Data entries
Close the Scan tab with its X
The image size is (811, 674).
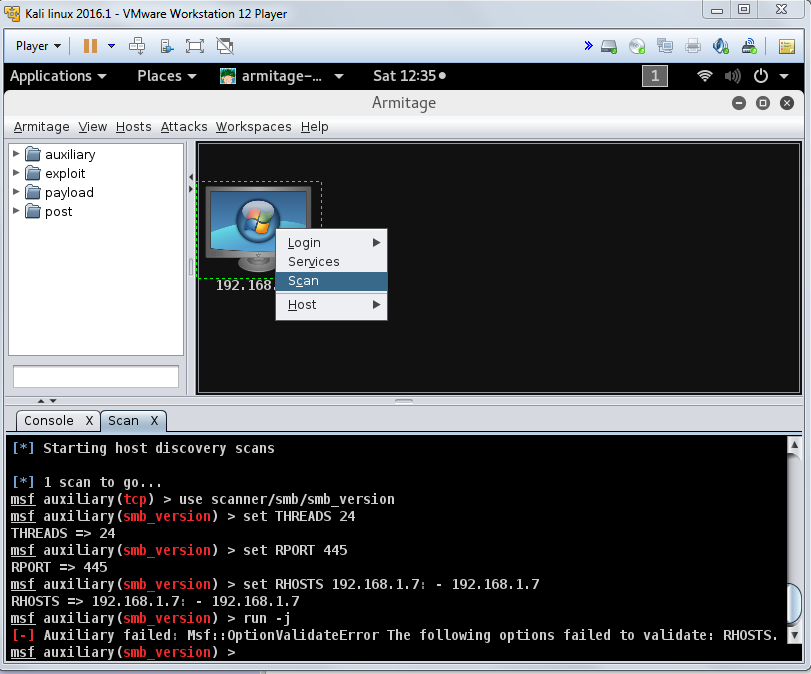[x=155, y=421]
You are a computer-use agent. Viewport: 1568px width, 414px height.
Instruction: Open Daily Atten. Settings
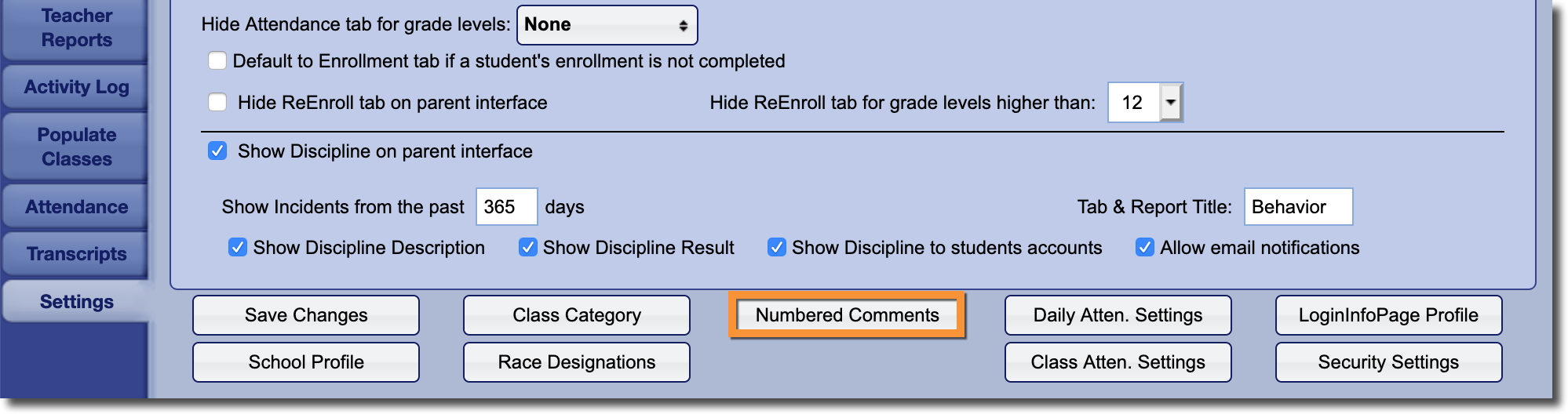click(1118, 315)
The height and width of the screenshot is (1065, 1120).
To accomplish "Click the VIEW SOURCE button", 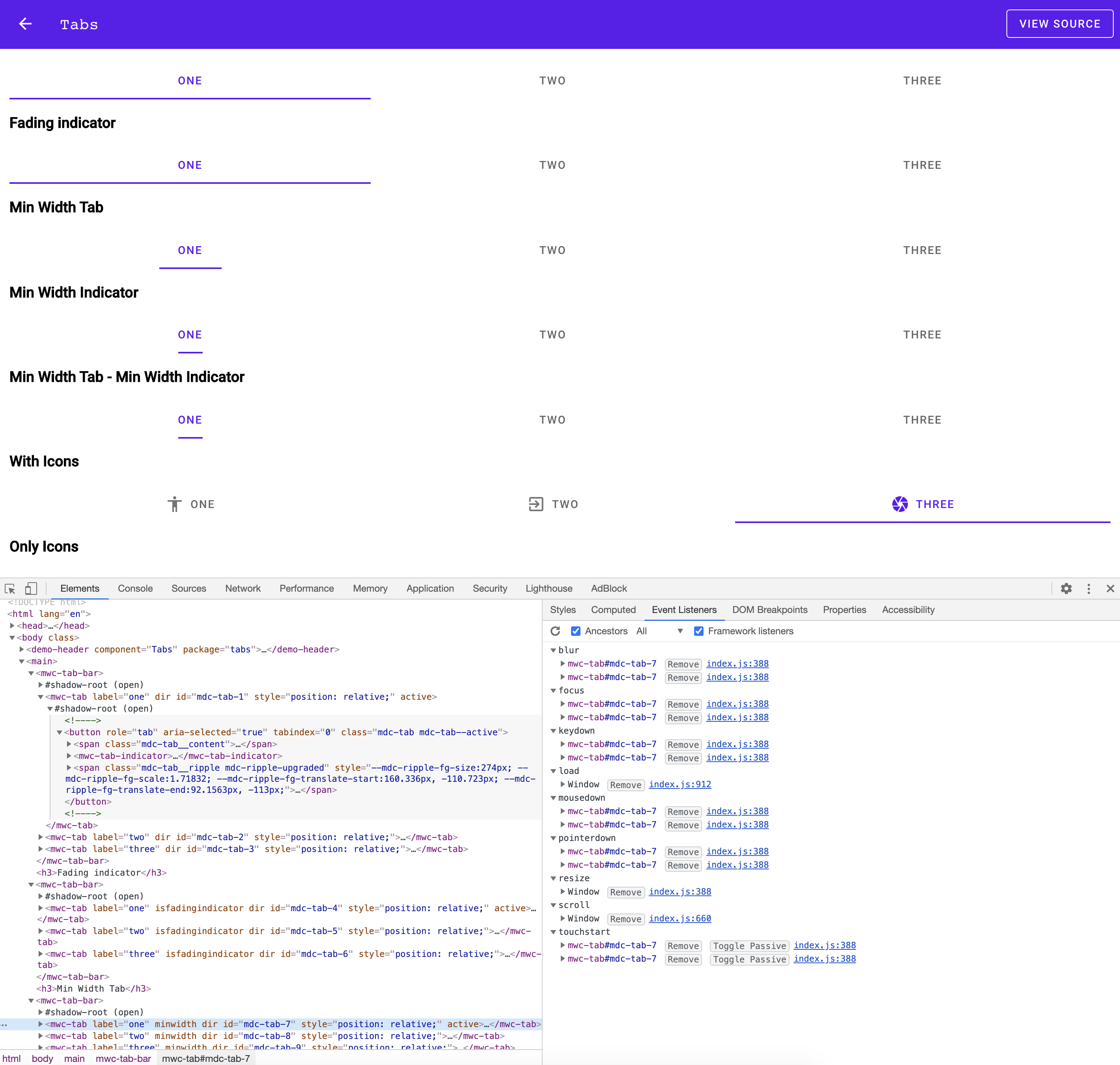I will click(1060, 24).
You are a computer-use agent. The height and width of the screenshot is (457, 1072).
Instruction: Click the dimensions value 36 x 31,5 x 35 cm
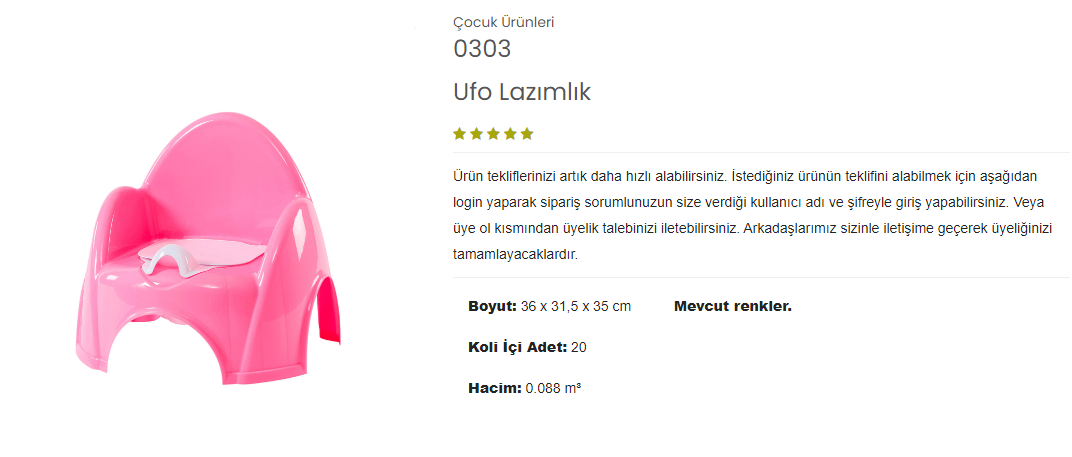tap(576, 306)
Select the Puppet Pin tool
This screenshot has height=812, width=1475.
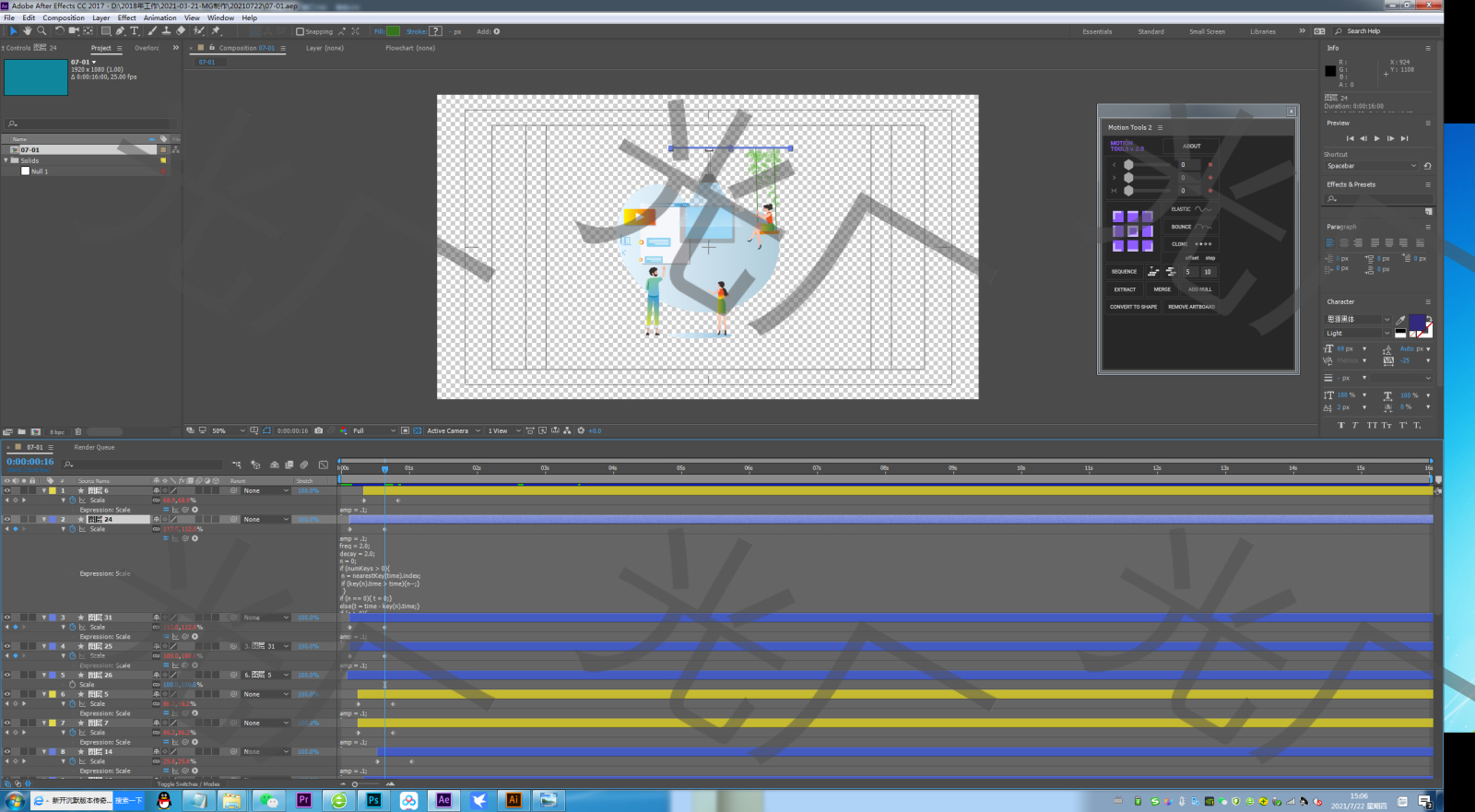pyautogui.click(x=216, y=31)
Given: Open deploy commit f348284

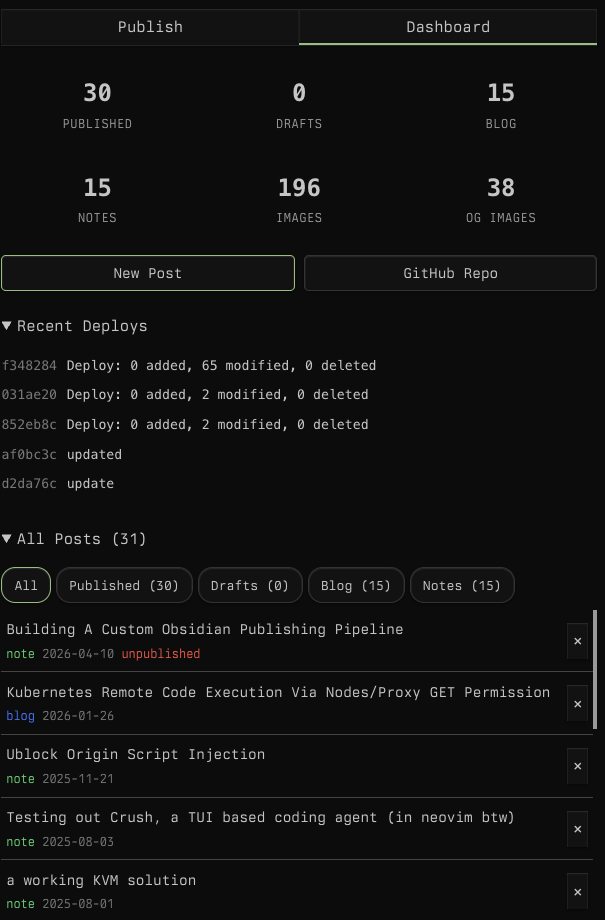Looking at the screenshot, I should coord(30,366).
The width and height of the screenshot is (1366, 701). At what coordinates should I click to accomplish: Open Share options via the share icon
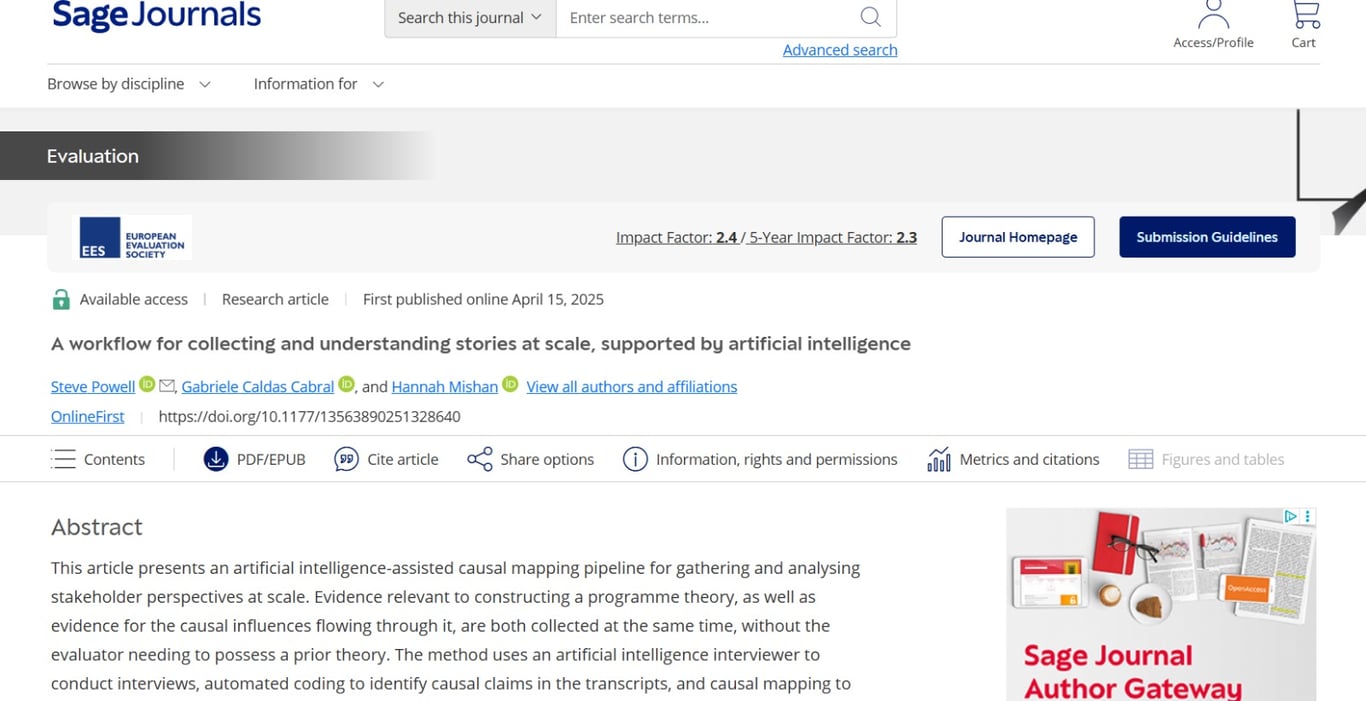tap(479, 459)
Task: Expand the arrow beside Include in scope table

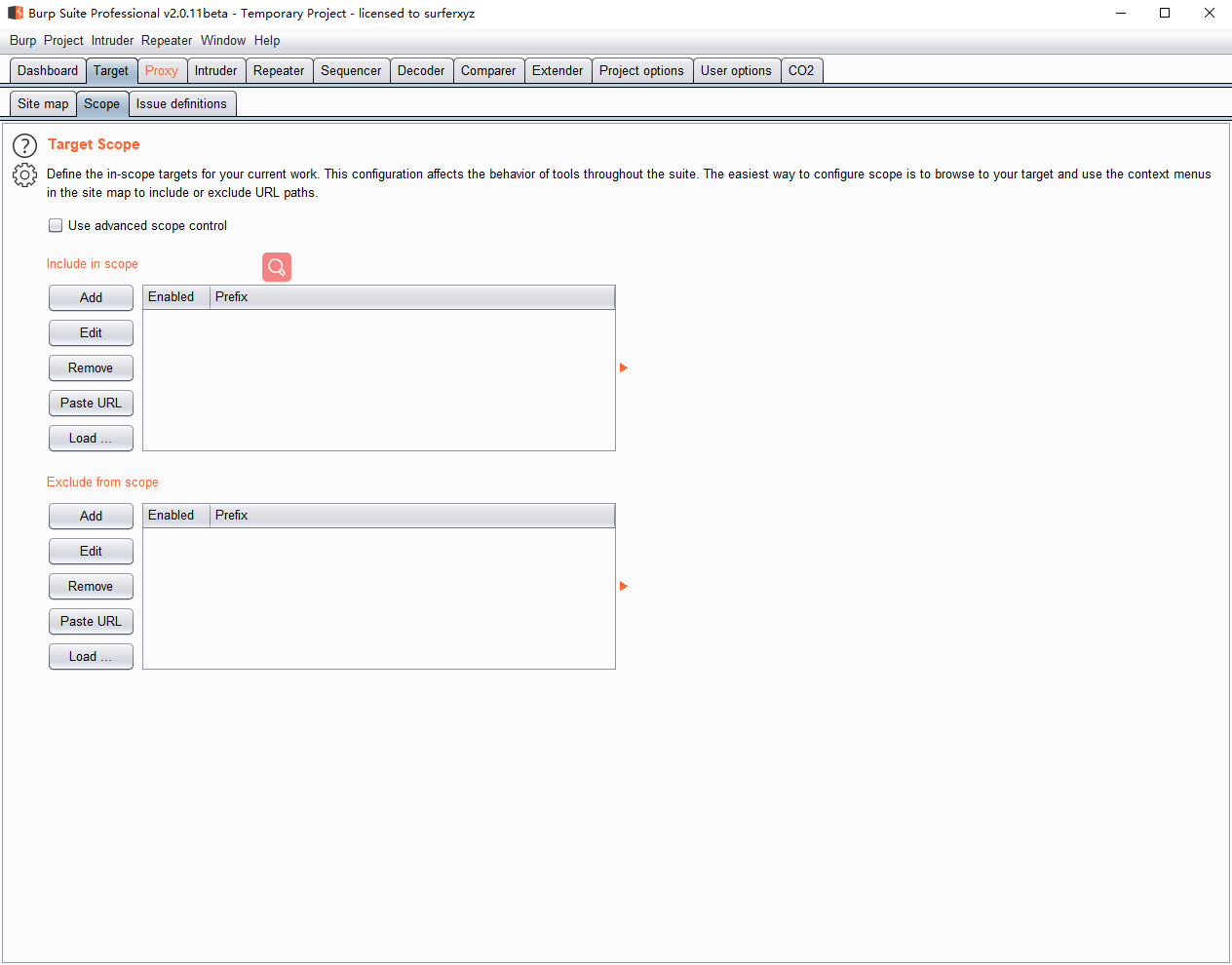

# Work to be completed
Please copy the items above word for word, starting at the line with "You are a computer-use agent. The" and continuing through the end of the items, with both ends included. Omit the pictures from your copy.

# Problem solution
You are a computer-use agent. The height and width of the screenshot is (457, 1072).
Instruction: Click the dimensions value 36 x 31,5 x 35 cm
tap(576, 306)
Select the Puppet Pin tool
This screenshot has height=812, width=1475.
pyautogui.click(x=216, y=31)
Given: Open deploy commit f348284

Looking at the screenshot, I should coord(30,366).
The width and height of the screenshot is (1366, 701). At what coordinates should I click to accomplish: Open Share options via the share icon
tap(479, 459)
Task: Expand the arrow beside Include in scope table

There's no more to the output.